Go through the listing below and output exactly the line with "Task: Go to the Analytics menu entry", the line with "Given: Open the", and each line between; omit the rest.

■ **The records**

Start of Block

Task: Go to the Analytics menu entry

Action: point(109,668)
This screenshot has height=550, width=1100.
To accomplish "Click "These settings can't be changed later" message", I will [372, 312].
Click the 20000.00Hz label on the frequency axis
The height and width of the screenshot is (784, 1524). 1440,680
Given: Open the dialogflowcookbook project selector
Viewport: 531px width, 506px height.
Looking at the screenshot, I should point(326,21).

End of Block
Start of Block

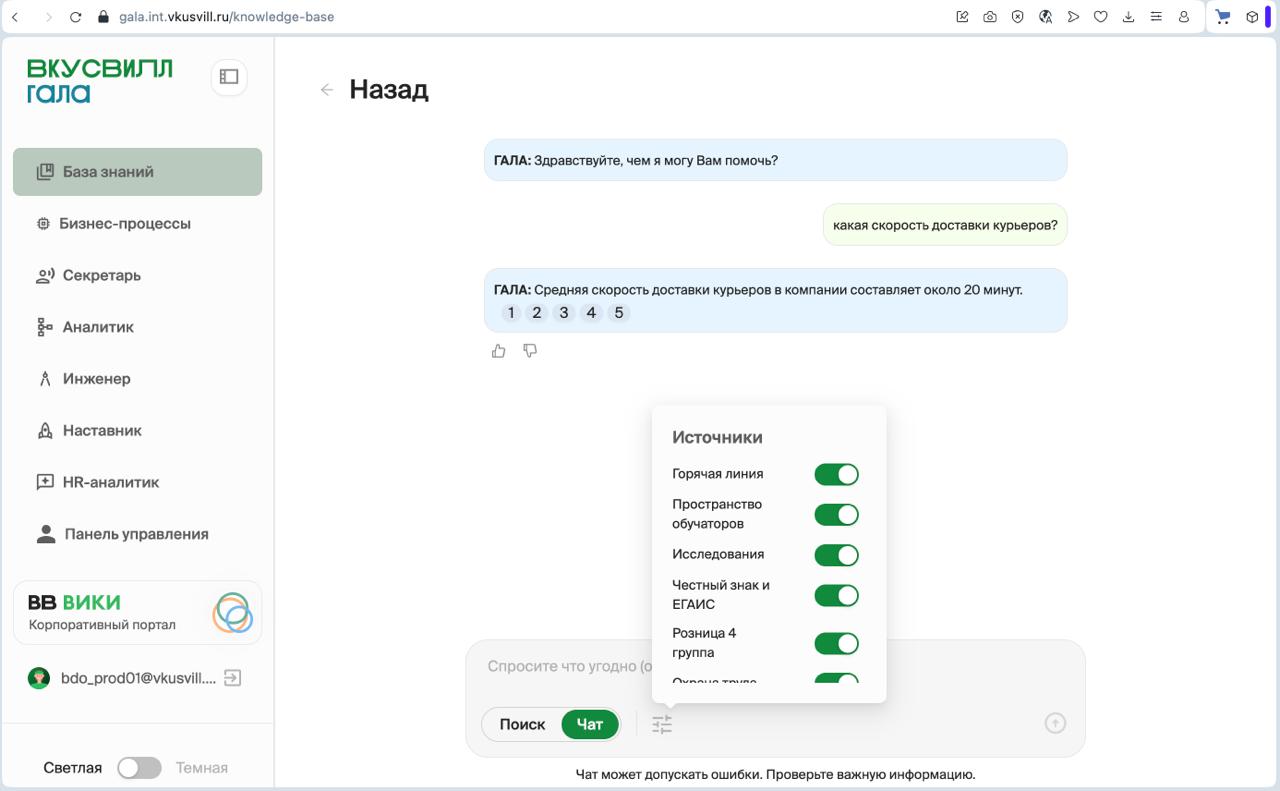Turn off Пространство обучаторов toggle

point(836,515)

End of Block

■ **Reply**
Task: Go to the Analytics menu entry

Action: point(109,668)
This screenshot has height=550, width=1100.
To accomplish "Click "These settings can't be changed later" message", I will [372, 312].
Click the 20000.00Hz label on the frequency axis
The height and width of the screenshot is (784, 1524). 1440,680
Given: Open the dialogflowcookbook project selector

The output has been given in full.